PSERS is a governmental, mandatory, multi-employer, defined benefit pension plan for Pennsylvania school employees. It was established in 1917, and is one of the oldest public pension plans in the United States. There are currently 739 school employers enrolled in PSERS (school districts, intermediate units, vo-tech schools, community and state-owned universities, charter schools, special schools and PSBA). PSERS serves more than 547,000 members, including those that are active, retired, vested and inactive.

A number of factors have led the system to the precarious fund balance position it currently holds. Government intervention, declining investment returns and the continued sluggish economy have all contributed to the dilemma. PSERS is funded from three sources: employee (member) contributions, employer (school district and state government) contributions and investment earnings. (The "employer" share is, of course, the taxpayer portion of the cost.)

While contributions on the part of both employers and employees have increased steadily, the investment income the system receives has suffered markedly, especially recently. Legislation enacted that increased benefits and put off paying the bill until 2013 has also had a negative impact.

In 2007-08, PSBA initiated a Pension Study Committee comprised of local school board members from across the state to examine the cost of the program and to recommend solutions. PSERS is a defined benefit plan (DB), different than most private sector plans, which are defined contribution plans (DC). The primary differences between these plans are how the pension benefit is determined and who bears the investment return risk.

In a DB plan, the employer is liable for paying benefits, which are a product of salary, service and a multiplier set by the legislature. This benefit represents costs that must be funded. The employer bears all investment risk. DB plans are mandatory in membership and contribution and have a lifetime benefit.

In a DC plan, which is similar to an individual’s 401(k), the benefit is determined by contributions and the investment performance of the member’s account. The member manages his or her own investments and holds the risk. These plans have a fixed employer cost and assets can be exhausted.

PSBA’s long-term proposal recommends the development of a new hybrid plan that would combine the best features of both the DB and DC plans.
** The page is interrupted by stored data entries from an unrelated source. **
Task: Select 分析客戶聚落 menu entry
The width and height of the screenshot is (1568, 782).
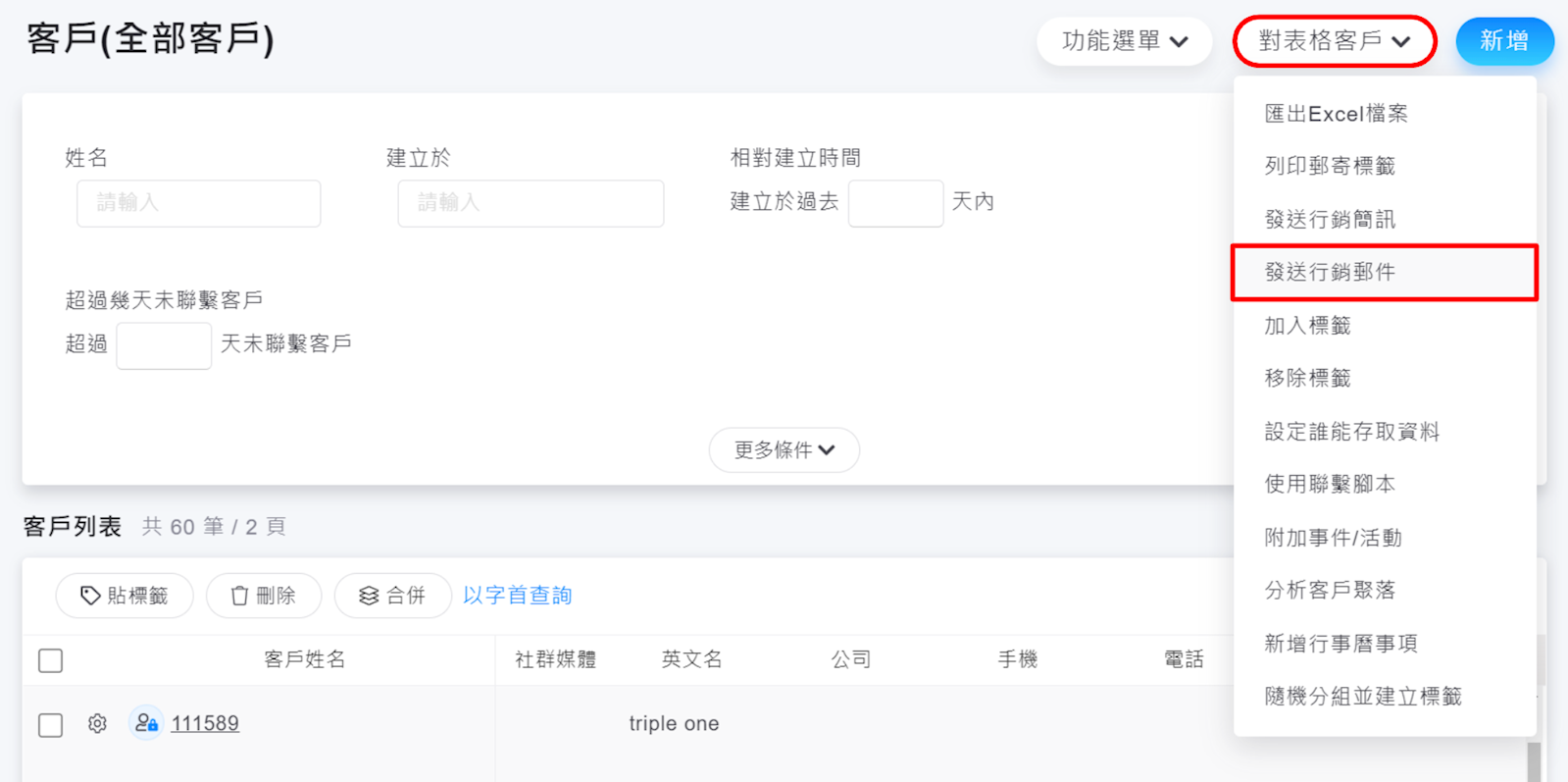Action: (x=1330, y=591)
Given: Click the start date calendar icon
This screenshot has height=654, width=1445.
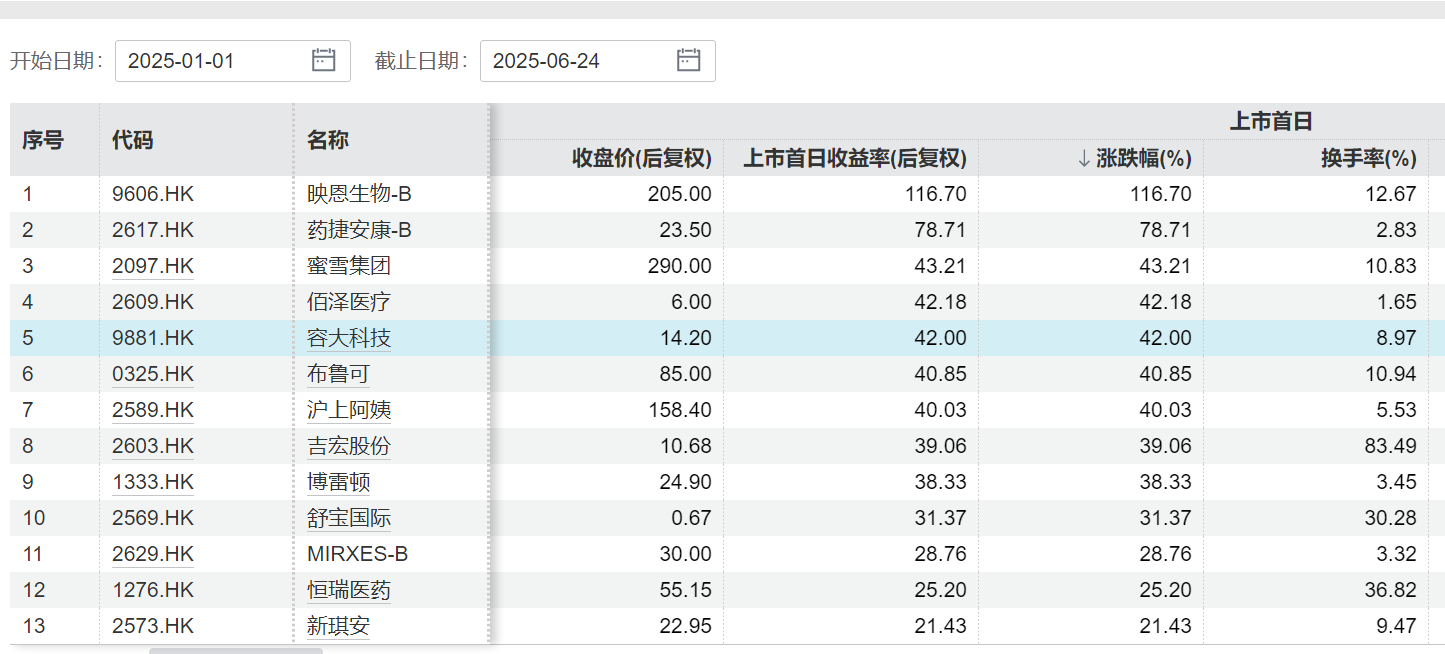Looking at the screenshot, I should coord(323,60).
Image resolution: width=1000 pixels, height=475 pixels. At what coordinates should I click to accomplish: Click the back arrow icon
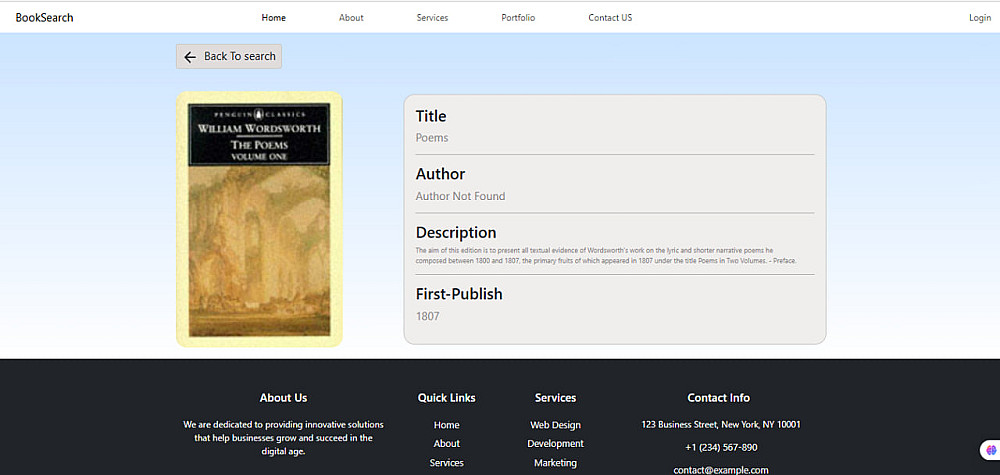[x=190, y=57]
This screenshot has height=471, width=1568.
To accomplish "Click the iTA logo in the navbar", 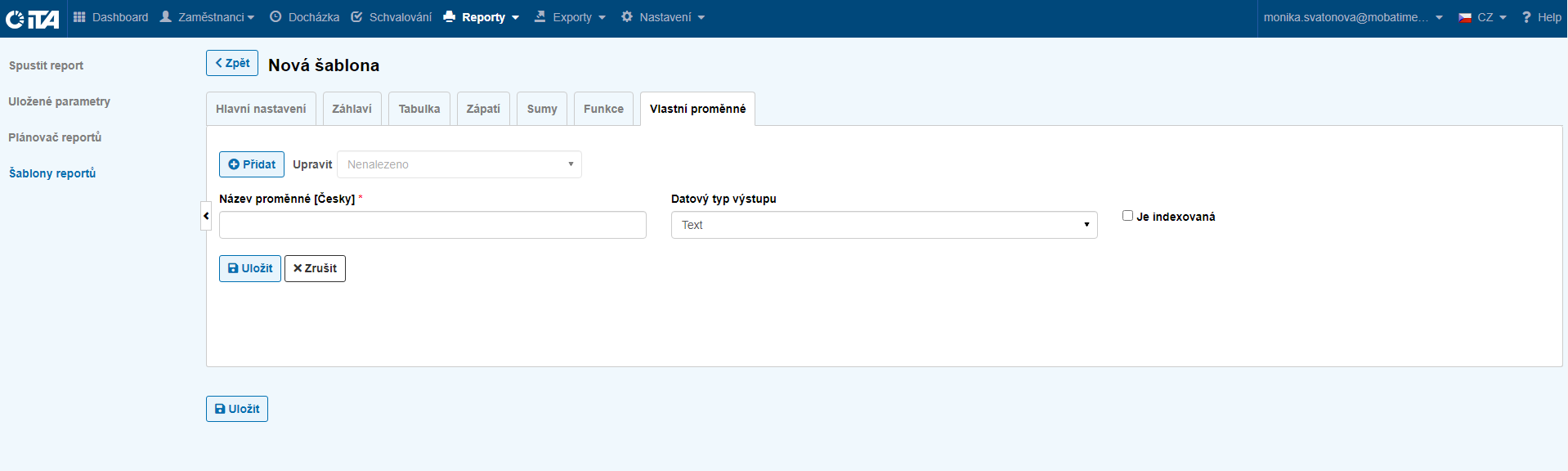I will pyautogui.click(x=33, y=18).
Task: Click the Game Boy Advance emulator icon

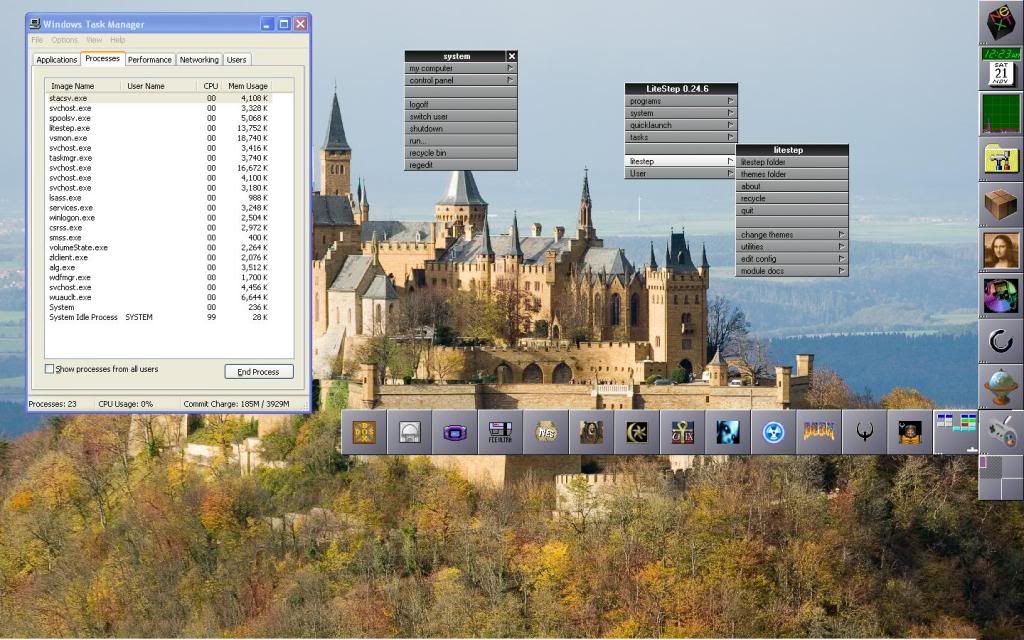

This hybrid plan balances everyone’s interests, respects school employees, continues public education as an attractive occupation and makes PSERS a more affordable and fair system.

Highlights of PSBA’s proposal are:
  1. Establish a two-tier retirement system, one for current employees and another for those hired after a specified date (preferably as soon as possible).
  2. Cap the school district portion of the employer contribution rate for both pension plans at the Act 1 index; the commonwealth would fund any remaining employer obligation.
  3. Oppose enactment of any new benefit enhancements for either plan.
  4. Assign to PSERS responsibility to administer the benefits for both plans and to manage their assets.

 PSBA’s bill creates a new retirement plan for future school employees. Its enactment must be accompanied by other actions to alleviate the impending dramatic increases in taxpayer-funded support for PSERS. What must not be allowed to happen is simply stretching out the existing debt to lower annual costs. That would only defer the problem. A new, more affordable retirement plan for school employees needs to be created. PSBA’s proposal fits that bill.


If we maintain the status quo, beginning in 2012-13, school boards will be faced with a decade-long string of employer contribution rates averaging between 29-33% a year (compared to 4.78% for this year). Imagine the things we won’t be able to accomplish with that money.